Cloud of Unknowing Ch 7


Lift up your heart to God with a gentle stirring of love. Focus on him alone. Want him, and not anything he’s made. Forget everything God made and everybody who exists and everything that’s going on in the world until your thoughts and emotions aren’t focused on or reaching towards anything.

The Cloud of Unknowing P. 11


Everything you dwell upon during this work becomes an obstacle to union with God. For, if your mind is cluttered with these concerns there is no room for him. Through grace a man may know completely and ponder thoroughly every created thing and it’s works, and God’s works too, but not God himself. Thought cannot comprehend God. I prefer to abandon all I know, choosing rather to love him whom I cannot know.

The Cloud of Unknowing, Essential Writings of Christian Mysticism, McGuinn, p. 267


By the work of contemplative love man will be healed. By persevering in it he gradually rises from sin and grows in divine intimacy.

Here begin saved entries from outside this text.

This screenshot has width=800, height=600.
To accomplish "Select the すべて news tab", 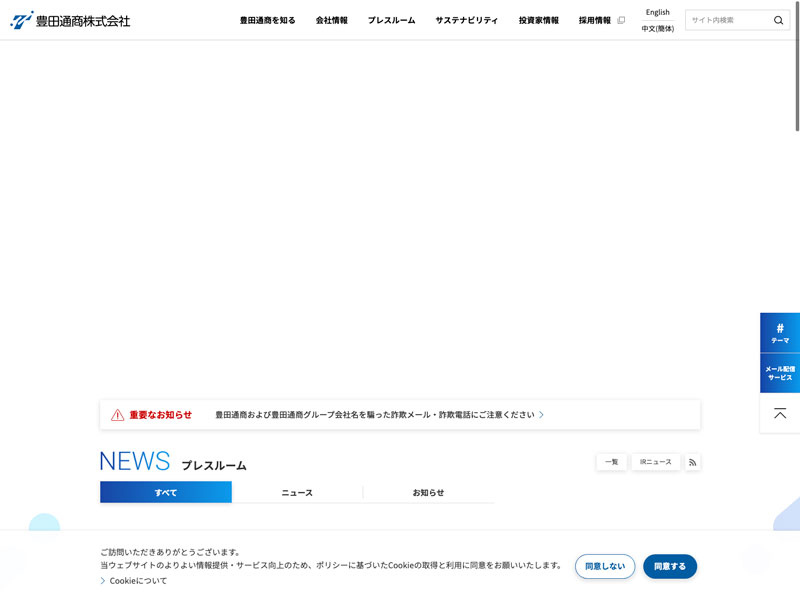I will (166, 492).
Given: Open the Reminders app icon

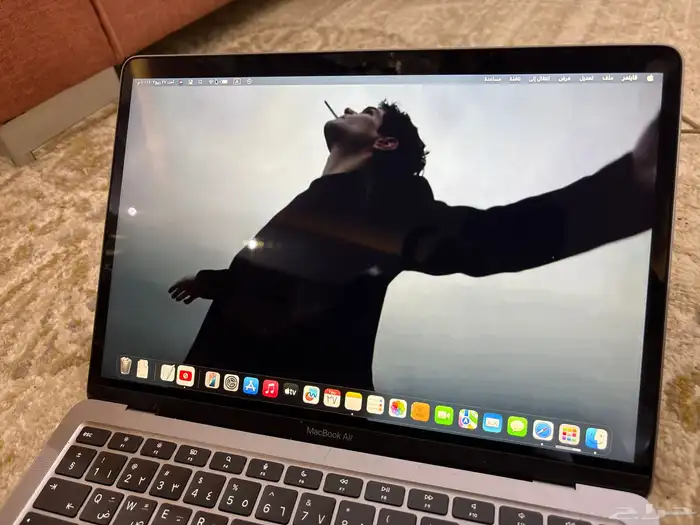Looking at the screenshot, I should click(375, 404).
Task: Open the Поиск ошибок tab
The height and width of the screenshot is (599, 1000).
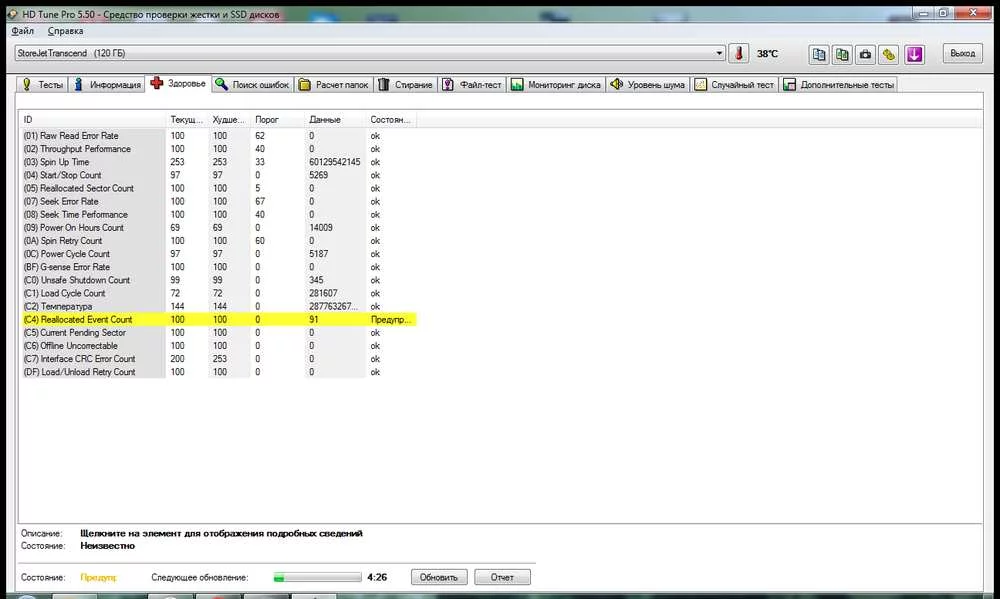Action: [x=253, y=85]
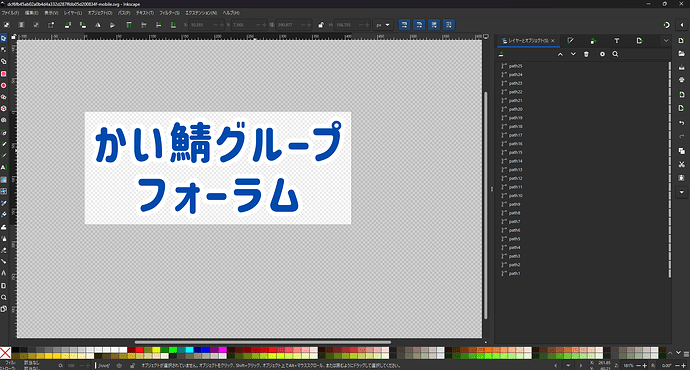
Task: Pick the cyan swatch in palette
Action: point(189,350)
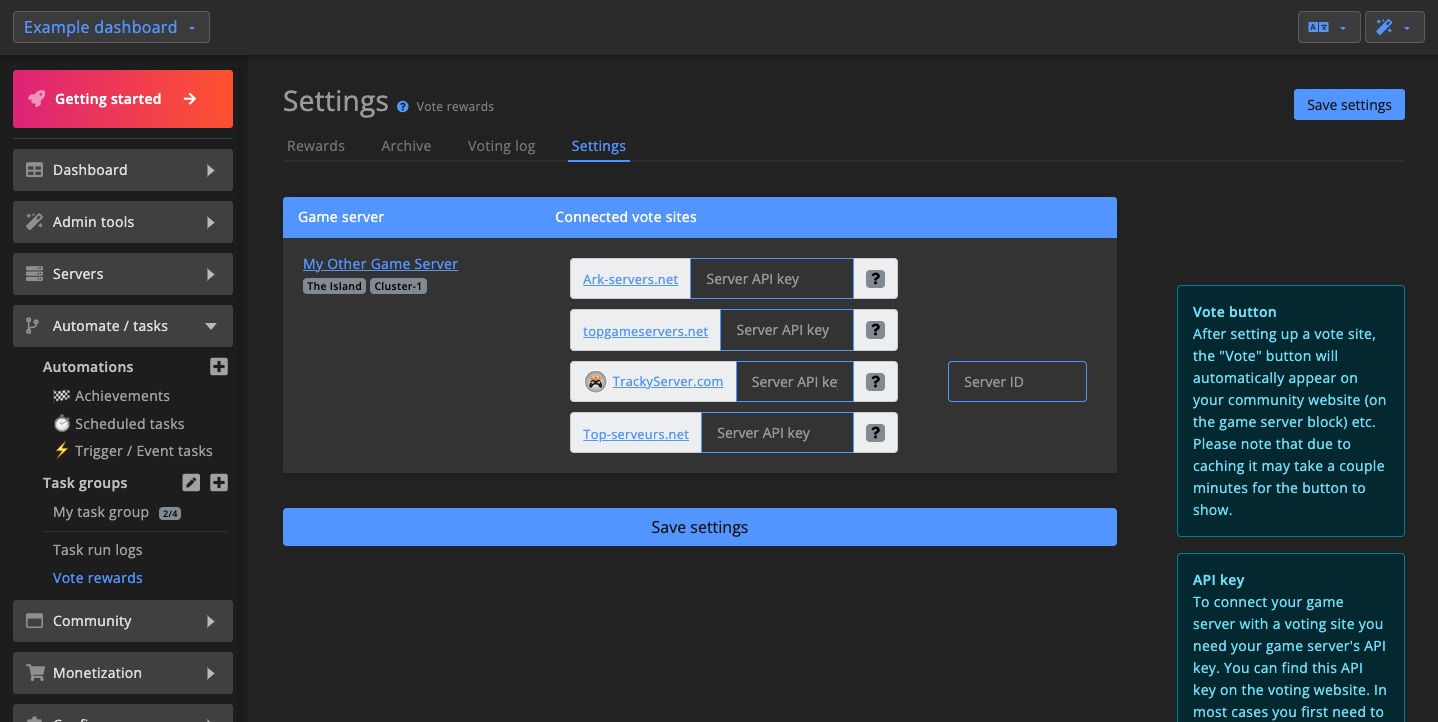Open the language translation icon

tap(1320, 27)
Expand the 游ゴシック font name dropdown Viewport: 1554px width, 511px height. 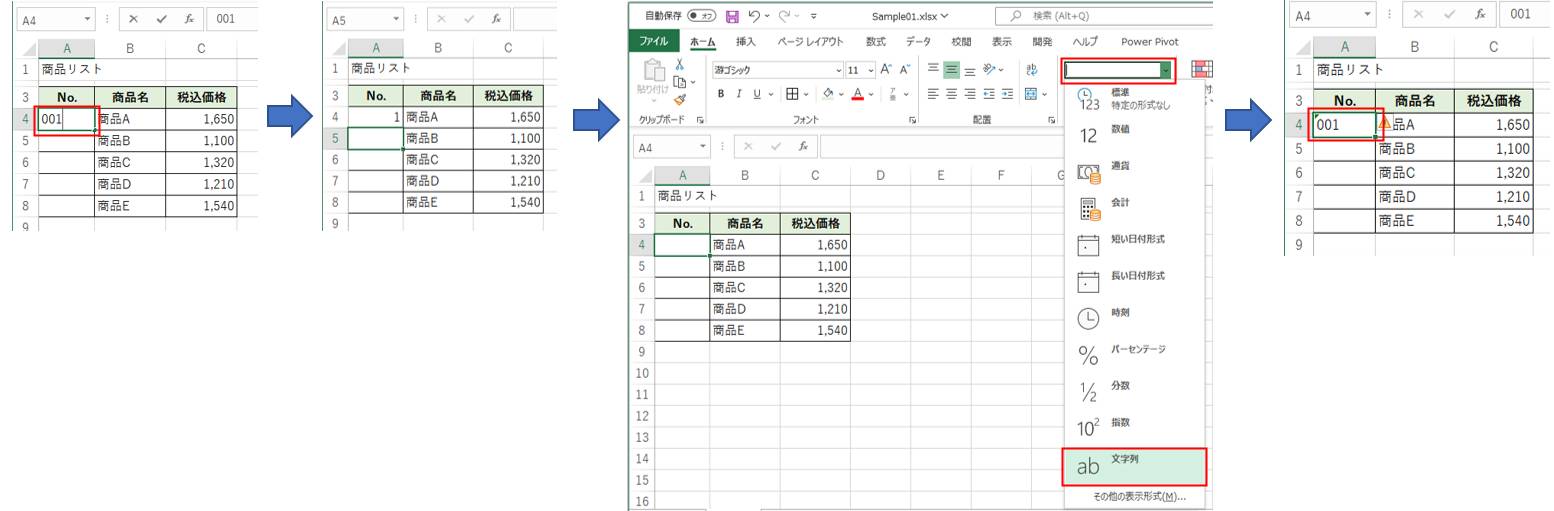(839, 70)
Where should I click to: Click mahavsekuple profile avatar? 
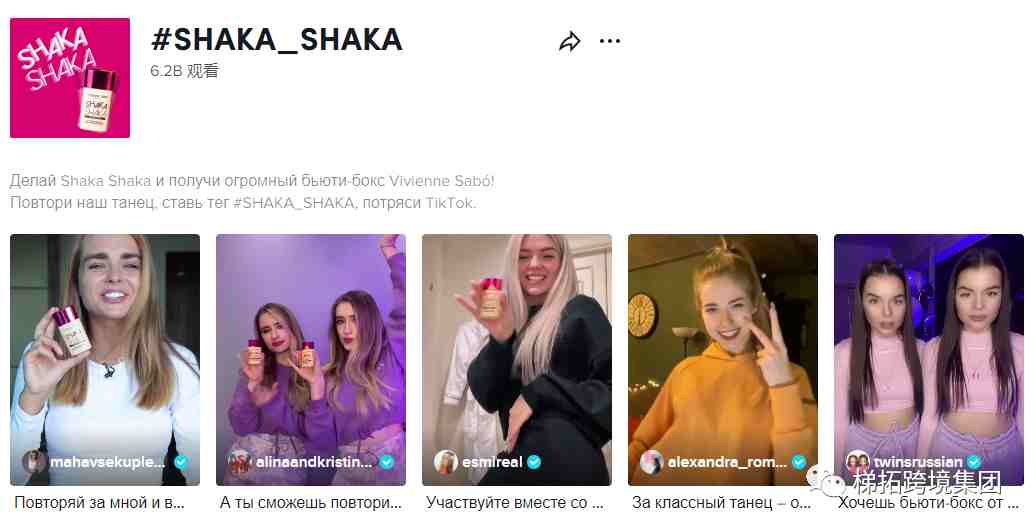pos(34,461)
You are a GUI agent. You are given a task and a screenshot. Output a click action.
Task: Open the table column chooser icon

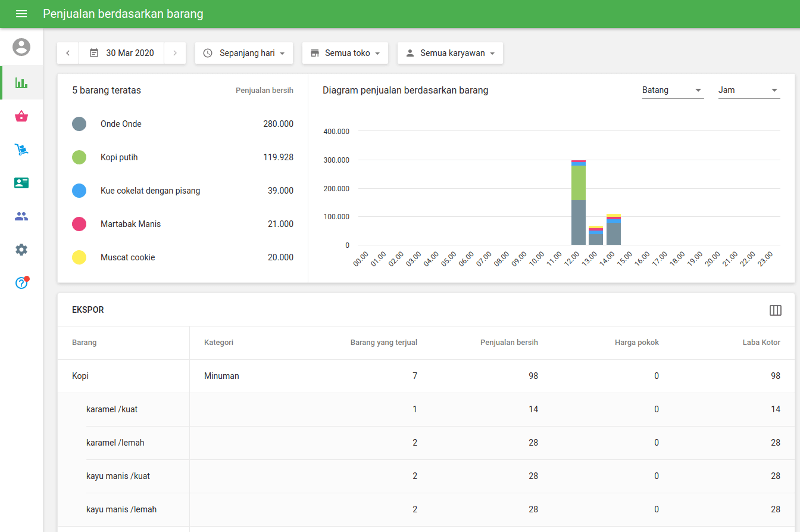775,311
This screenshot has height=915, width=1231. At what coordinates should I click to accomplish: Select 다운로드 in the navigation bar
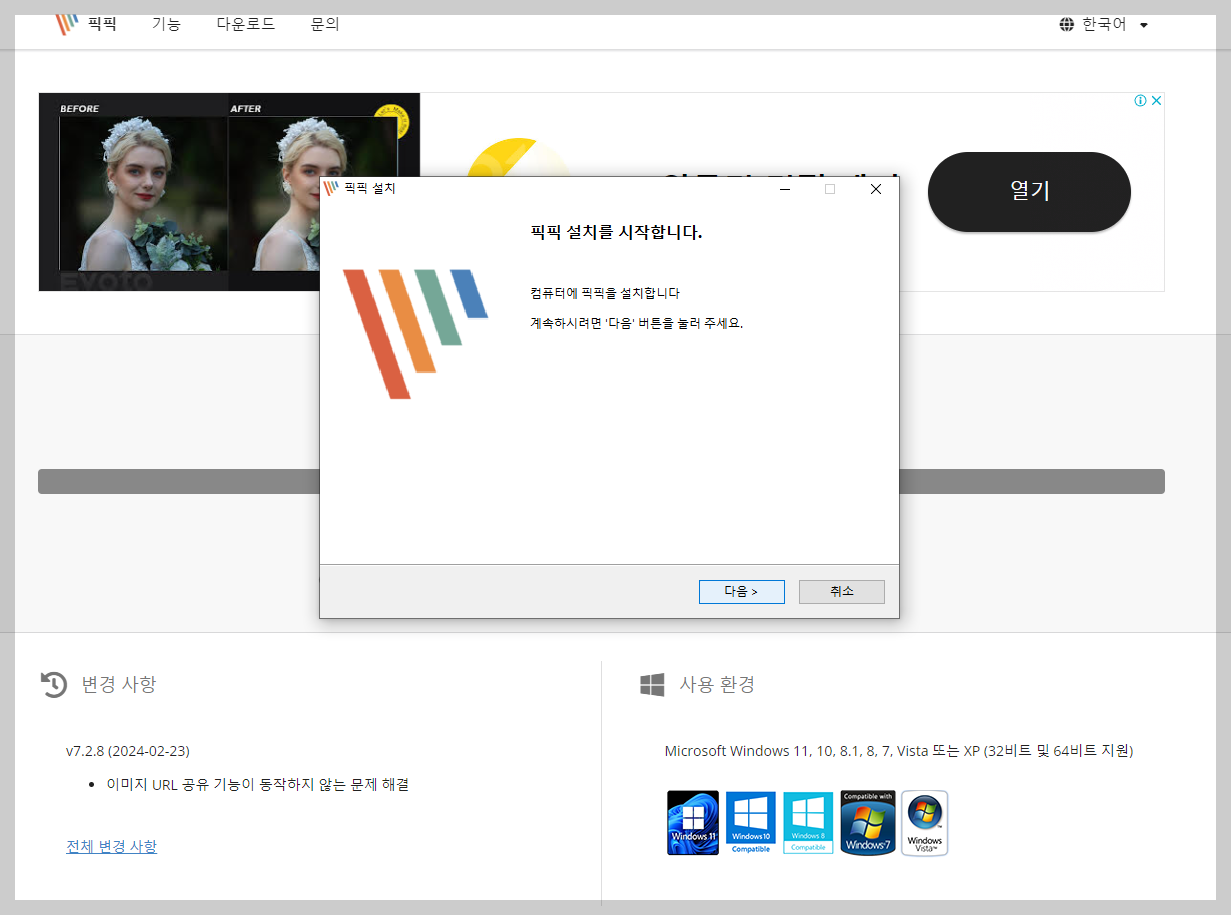pyautogui.click(x=245, y=23)
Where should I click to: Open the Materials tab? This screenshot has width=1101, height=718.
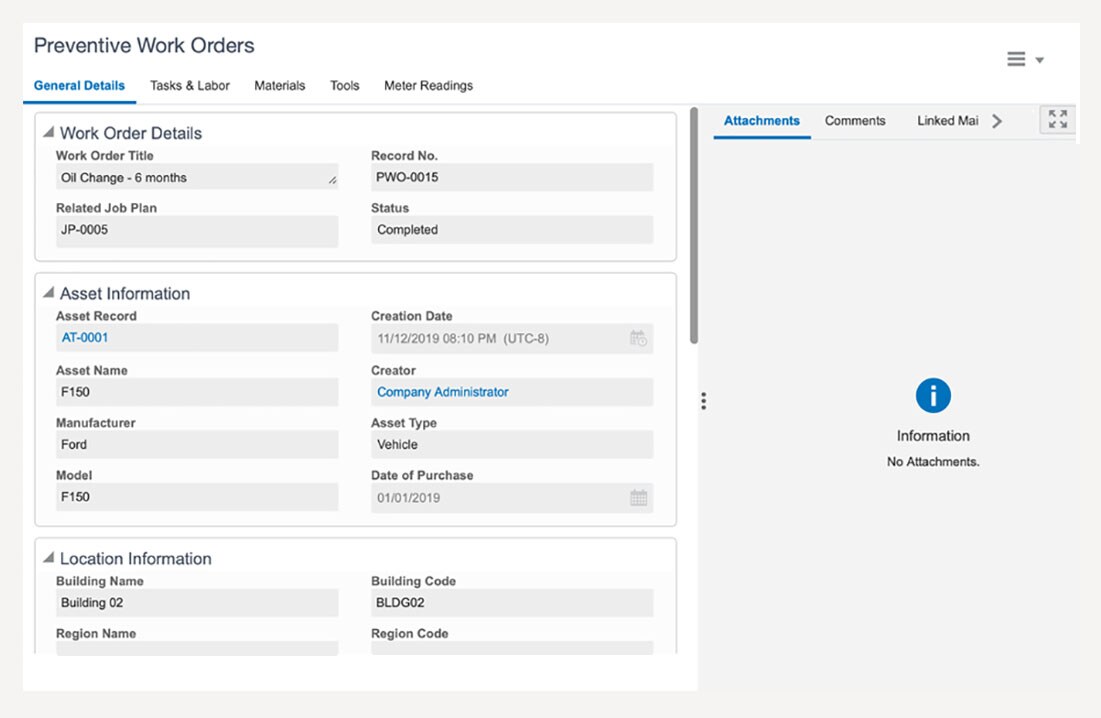280,86
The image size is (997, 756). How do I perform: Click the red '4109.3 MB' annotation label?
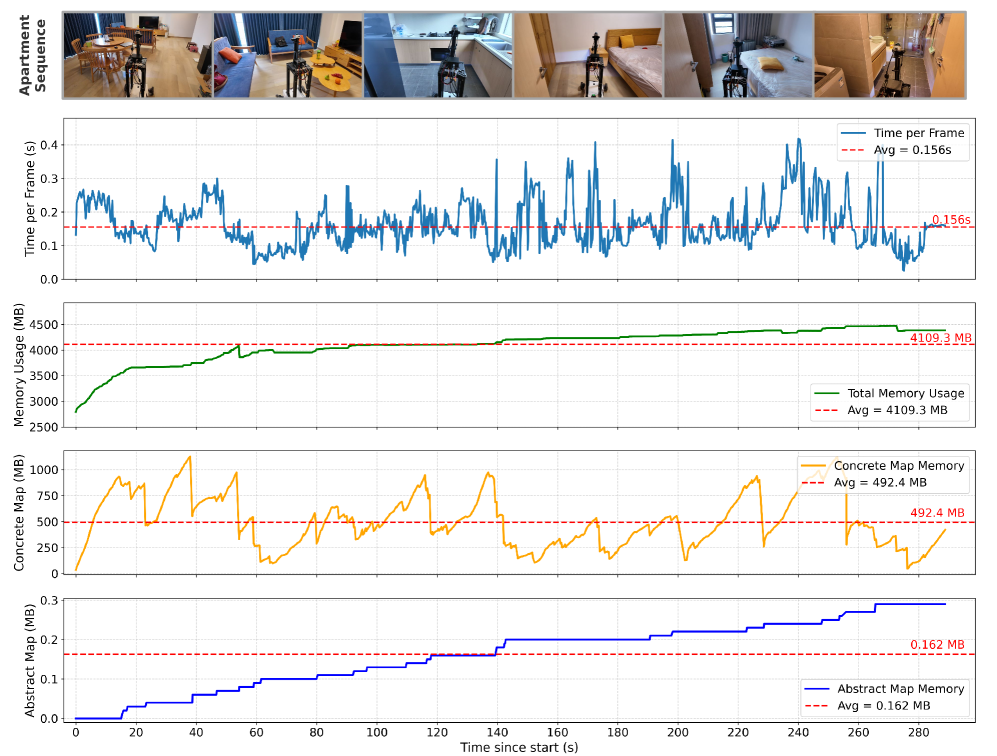940,338
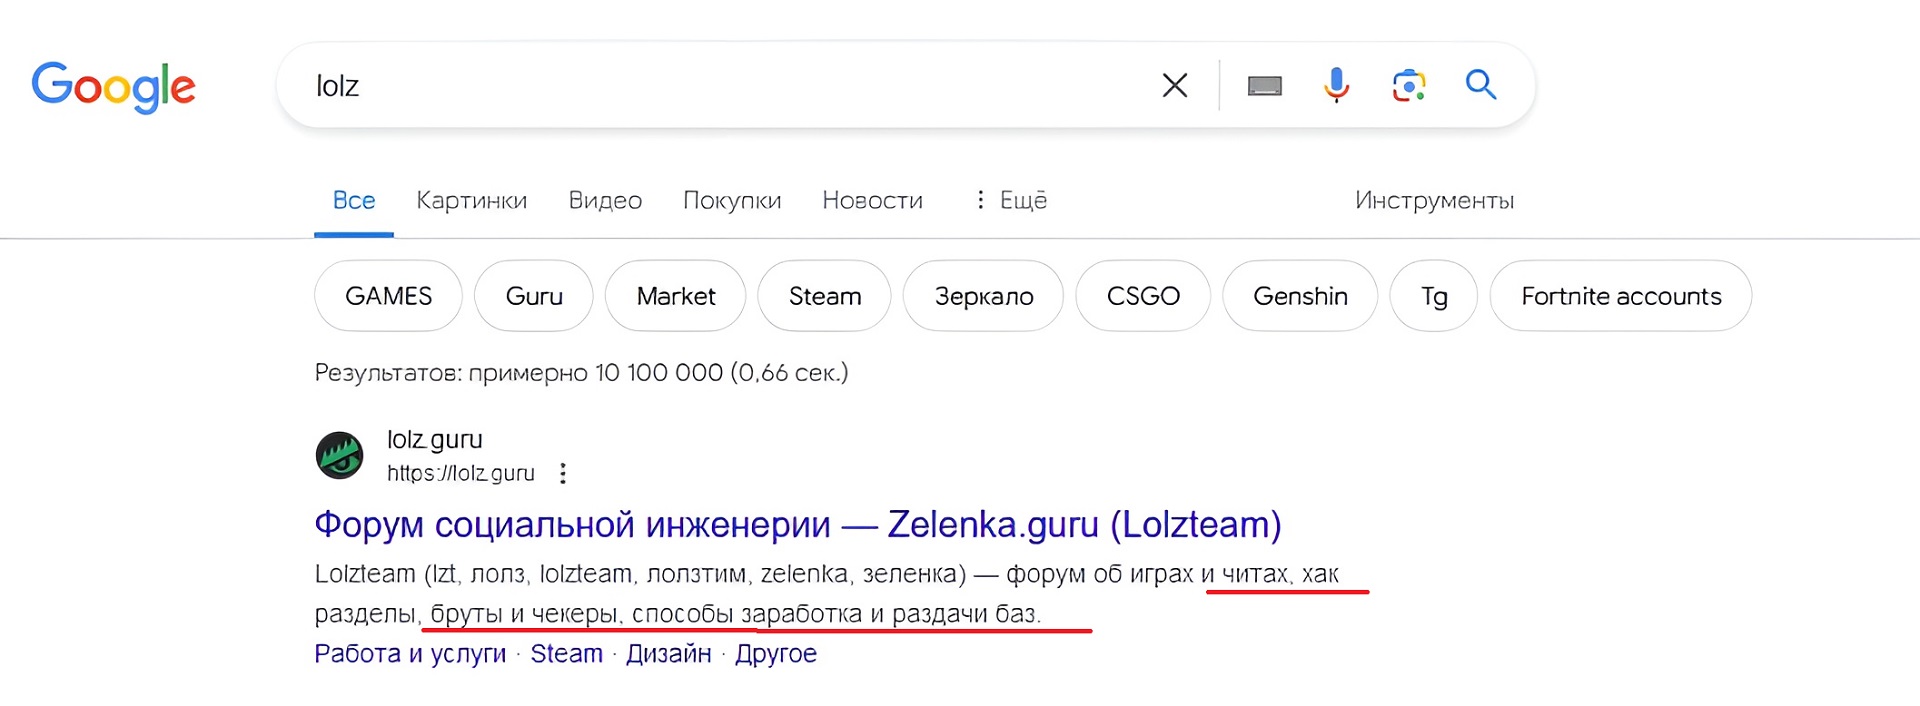Click into the search field with lolz

(700, 86)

The Cloud of Unknowing, Essential Writings of Christian Mysticism, McGuinn, p. 264


How Almighty God Speaks Inwardly to Man's Soul without Sound of Words: Speak, Lord, for I, Your servant, am ready to hear You. Give me wisdom and understanding to know Your commandments. Bow my heart to follow Your holy teachings, that they may sink into my soul like dew into the ground. I ask humbly that you speak to me Yourself, and I shall gladly hear You. Do not let Moses or any other of the prophets speak to me, but You Yourself, Lord, the inward inspirer and giver of light to all the prophets. You alone, without them, can fully inform and instruct me; they, without You, can profit me little.
They speak Your words, but they do not give the spirit to understand the words. They speak fair, but if You are silent, they do not kindle the heart. They reveal great high mysteries, but You open the true understanding of them. They declare Your commandments, but You help to their performance. They show the way, but You give strength to walk in it. They do all outwardly, but You illuminate and instruct the heart within. They water only externally, but You give the inward growth.

Thomas à Kempis, The Imitation of Christ, p. 104


A very little of this pure love is more precious in the sight of God and of greater profit to the church, even though the soul appears to do nothing, than are all other works put together.

St. John of the Cross


Everyone is capable of inward contemplative prayer, and it is a terrible shame that almost all people have it in their heads not to do it. Contemplative prayer is nothing more than heartfelt affection and love. What is necessary is to love God and focus on him.

Madame Guyon, Selected writings, p. 57, Carl McColman, Christian Mystics, p. 127


Modern Writings

Contemplation: to abide with God within his temple. We are the temple of the new covenant.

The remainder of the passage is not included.